Most GenAI projects don't fail at the model. They fail at scoping, evals, or the handoff from prototype to production. This playbook is the ordered sequence we run on engagements, with the specific artifacts we expect out of each phase, the failure modes we've seen kill pilots, and the red flags that tell you to stop and regroup. Treat it as a checklist, not a waterfall — phases overlap, but skipping one almost always costs you a rewrite.

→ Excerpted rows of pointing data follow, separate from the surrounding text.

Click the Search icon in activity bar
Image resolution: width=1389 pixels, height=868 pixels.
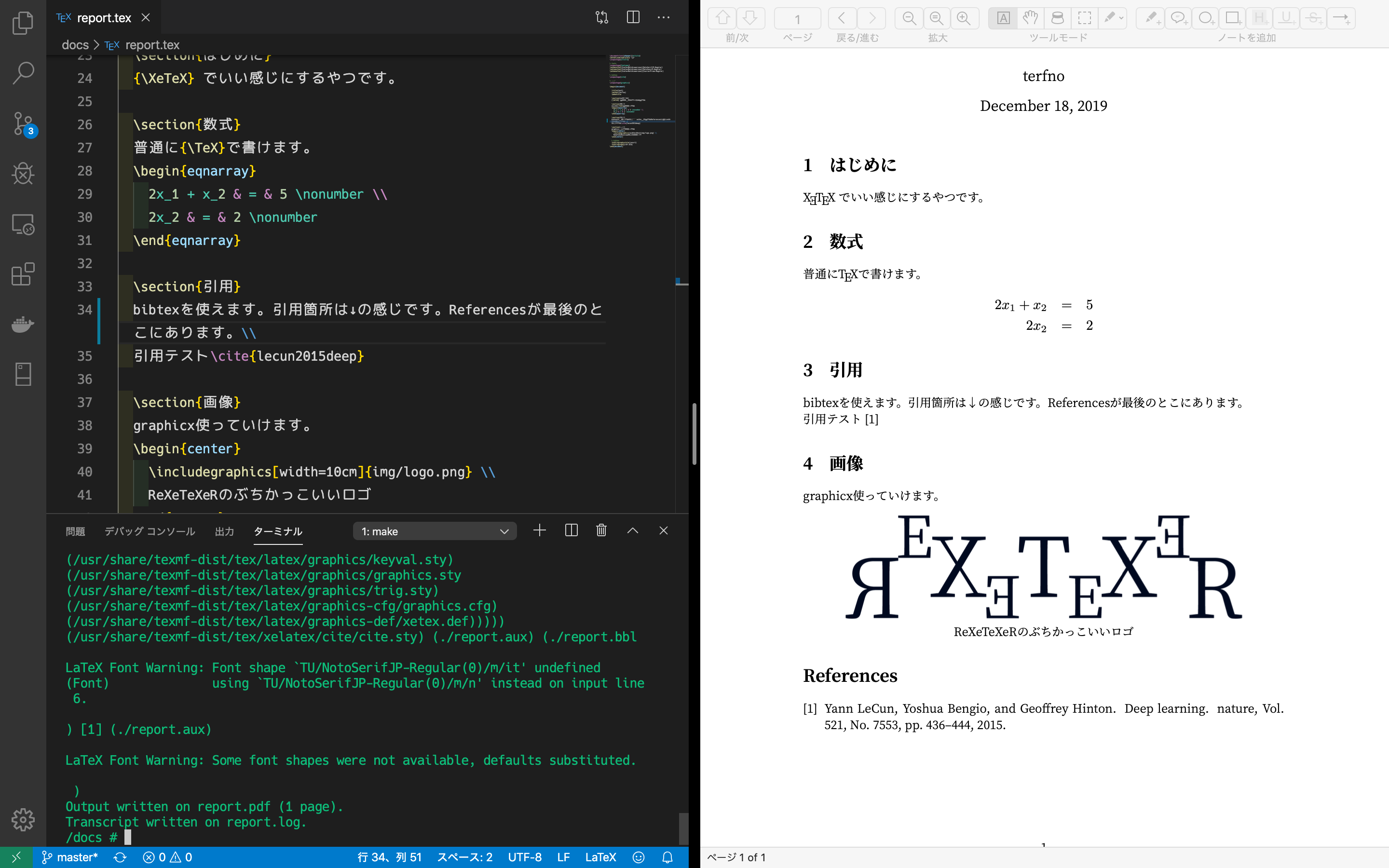pos(23,73)
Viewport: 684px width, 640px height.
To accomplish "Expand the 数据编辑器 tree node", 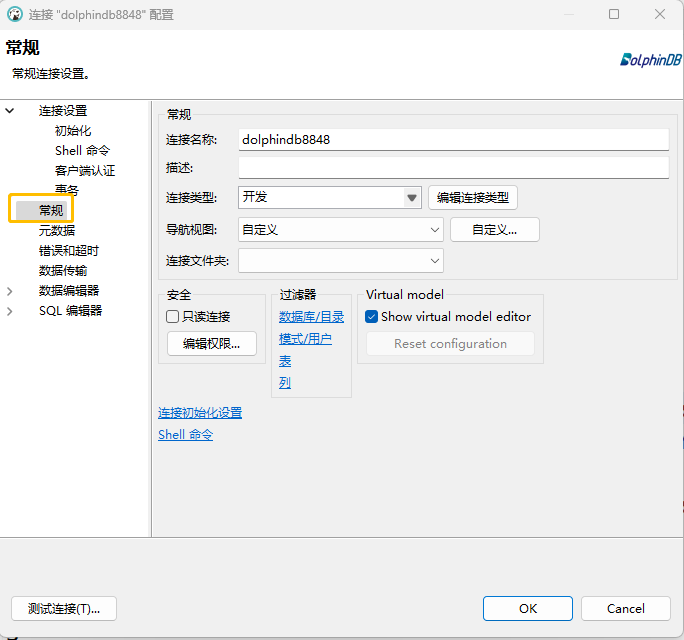I will [10, 291].
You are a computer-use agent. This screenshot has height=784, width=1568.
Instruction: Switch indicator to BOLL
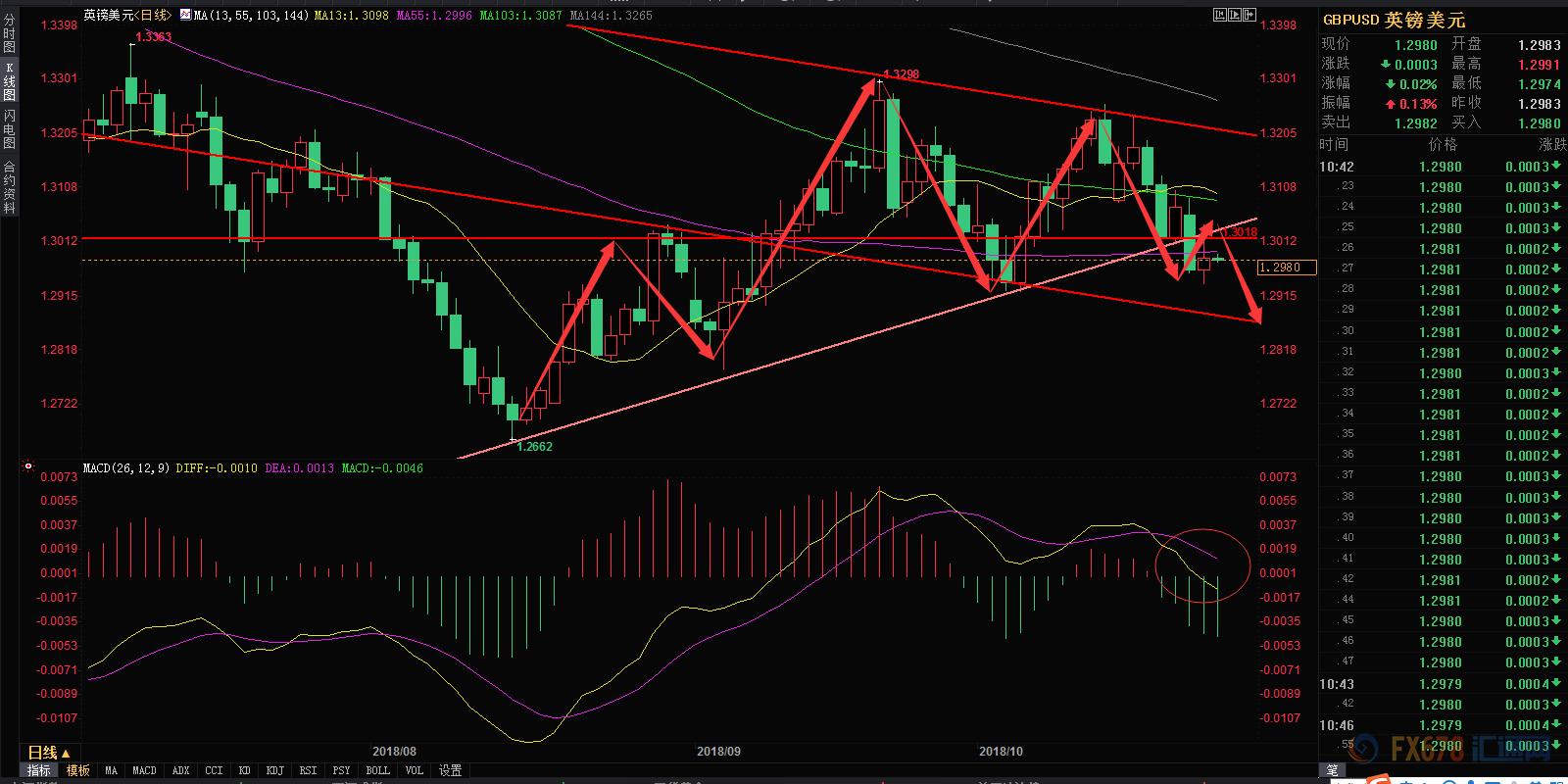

If you can't describe your use case in one sentence and your success metric in one number, you're not ready for Phase 2.

Phase 1: Discovery

Goal: Confirm this is a problem GenAI is the right tool for, and build an ROI thesis you can defend.

Deliverables

A one-sentence use case statement ("Reduce support handle time for tier-1 billing tickets by deflecting with an AI assistant in the help center.")
Baseline metrics: current state numbers (resolution time, cost, error rate, volume).
ROI thesis: one-page with the assumption math. If the honest number is under $500K/year impact and this is a custom build, stop.
Stakeholder map: who approves, who integrates, who owns it after launch.
"Why GenAI" justification: what's different about this vs a rules engine, classical ML, or no automation.

Common failure modes

Solutioning before the problem is pinned. "We need a chatbot" is not a problem statement.
Taking the first use case leadership pitched. It's often the loudest, not the highest-leverage. Inventory 5+ candidates and score them.
ROI math that assumes 100% adoption. Discount hard: 30-50% of projected impact is a realistic year-one number.

Red flags

No baseline metric exists and no one wants to measure one.
The executive sponsor can't name a person who will own this post-launch.
The use case requires the model to be correct >99% of the time with no human review.

Phase 2: Scoping

Goal: Translate the use case into a technical plan with an eval-first mindset.

Deliverables

Eval plan (before any code). What does "good" look like? What's the target metric? What's the threshold to ship?
Data audit. What data exists, where, in what shape, under what access controls. Sample 100 real inputs.
Architecture sketch. RAG / fine-tune / tool use / agent. See our RAG vs Fine-tuning framework.
Model shortlist. 2-3 candidate models with cost-per-request estimates.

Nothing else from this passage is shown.